Rick:
Would suggest you also hang this question out on the hadoop-user mailing
list. The fellas who know permissions are more likely to see it there
I'd say (Thanks for digging in on this one).
St.Ack
Rick Hangartner wrote:
Hi, we think we've narrowed the issue down a bit from the debug logs.

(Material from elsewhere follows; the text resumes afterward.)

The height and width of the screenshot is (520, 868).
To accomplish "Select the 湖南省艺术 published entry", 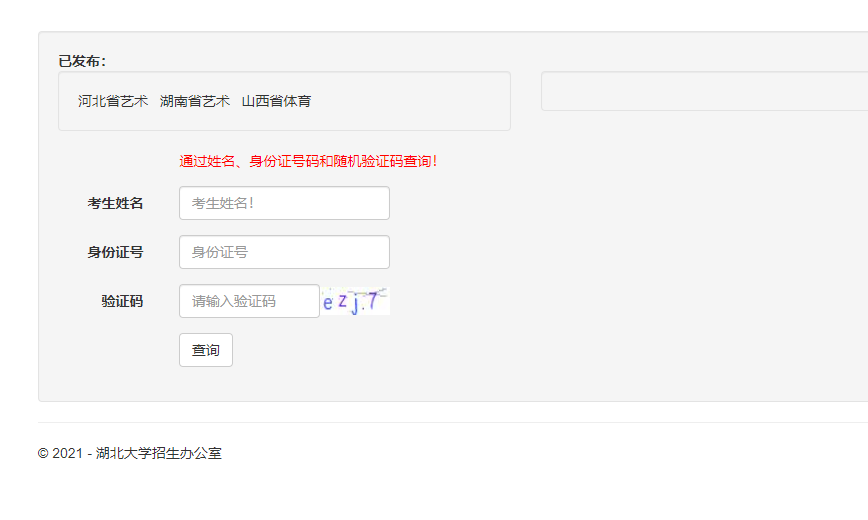I will pyautogui.click(x=195, y=101).
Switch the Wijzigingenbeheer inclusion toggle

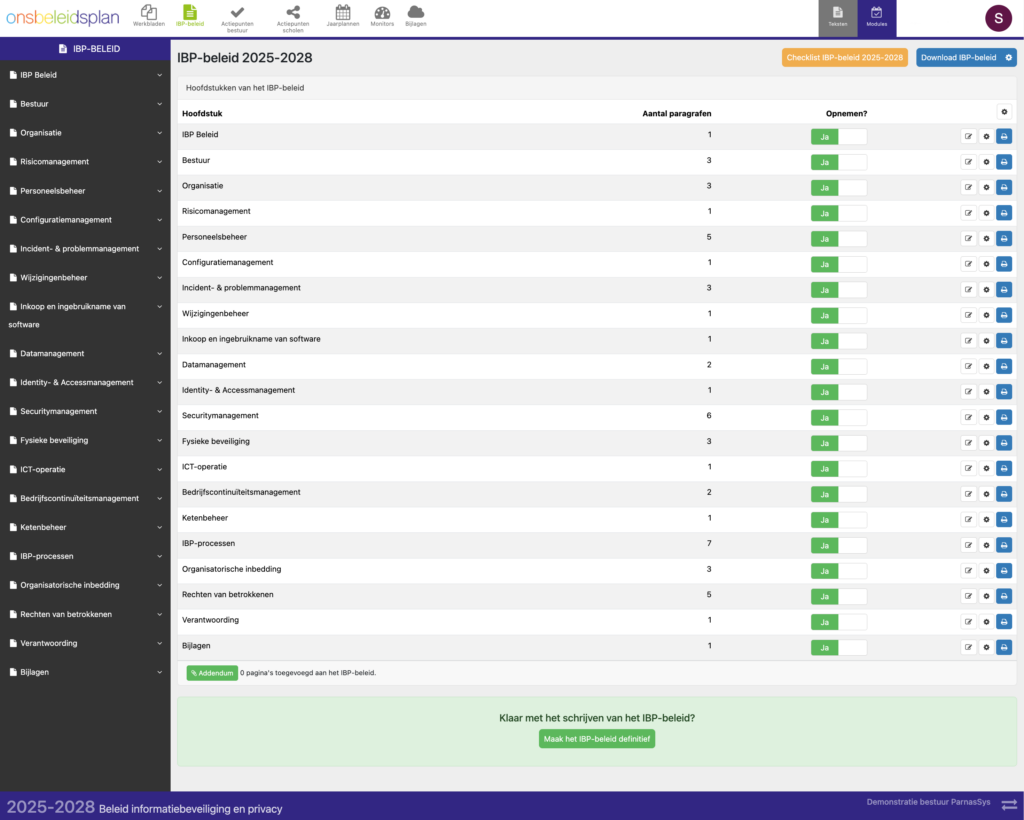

The method "FSNameSystem.checkPermission()" method is throwing the
exception because the "PermissionChecker()" constructor is returning
that the hbase user is not a superuser or in the same supergroup as
hadoop.
private void checkSuperuserPrivilege() throws AccessControlException {
if (isPermissionEnabled) {
PermissionChecker pc = new PermissionChecker(
fsOwner.getUserName(), supergroup);
if (!pc.isSuper) {
throw new AccessControlException("Superuser privilege is
required");
}
}
}
If we look at at the "PermissionChecker()" constructor we see that it
is comparing the hdfs owner name (which should be "hadoop") and the
hdfs file system owner's group ("supergroup") to the current user and
groups, which the log seems to indicate the user is "hbase" and the
groups for user "hbase" only include "hbase" :
PermissionChecker(String fsOwner, String supergroup
) throws AccessControlException{
UserGroupInformation ugi = UserGroupInformation.getCurrentUGI();
if (LOG.isDebugEnabled()) {
LOG.debug("ugi=" + ugi);
}
if (ugi != null) {
user = ugi.getUserName();
groups.addAll(Arrays.asList(ugi.getGroupNames()));
isSuper = user.equals(fsOwner) || groups.contains(supergroup);
}
else {
throw new AccessControlException("ugi = null");
}
}
The current user and group is derived from the thread information:
private static final ThreadLocal<UserGroupInformation> currentUGI
= new ThreadLocal<UserGroupInformation>();
/** @return the [EMAIL PROTECTED] UserGroupInformation} for the current
thread */
public static UserGroupInformation getCurrentUGI() {
return currentUGI.get();
}
which we're hoping might be enough to illuminate the problem.
One question this raises is if the "hbase:hbase" user and group are
being derived from the Linux file system user and group, or if they
are the hdfs user and group?
Otherwise, how can we indicate that "hbase" user is in the hdfs group
"supergroup"? Is there a parameter in a hadoop configuration file?
Apparently setting the groups of the web server to include
"supergroup" didn't have any effect, although perhaps that could be
for some other reason?
Thanks very much for any insights. Incidentally we are now running
hbase-0.1.2.
Rick
On May 7, 2008, at 1:20 PM, stack wrote:
Rick Hangartner wrote:
1. By "hbase rootdir", you mean "/hbase" and not a "/user/hbase"
directory in the hdfs, correct?
Yes. hbase.rootdir.
2. When you suggest we move to the head of the 0.1 branch, do you
mean an 0.1.2 pre-release since right now all the servers we check
show hbase-0.1.1 as the latest release?
Yes. We put up a 0.1.2 candidate a few weeks ago but a bunch of bugs
came in so we put it aside. I'm about to put up a new 0.1.2
candidate now. Watch this list for an update in the next hour or so.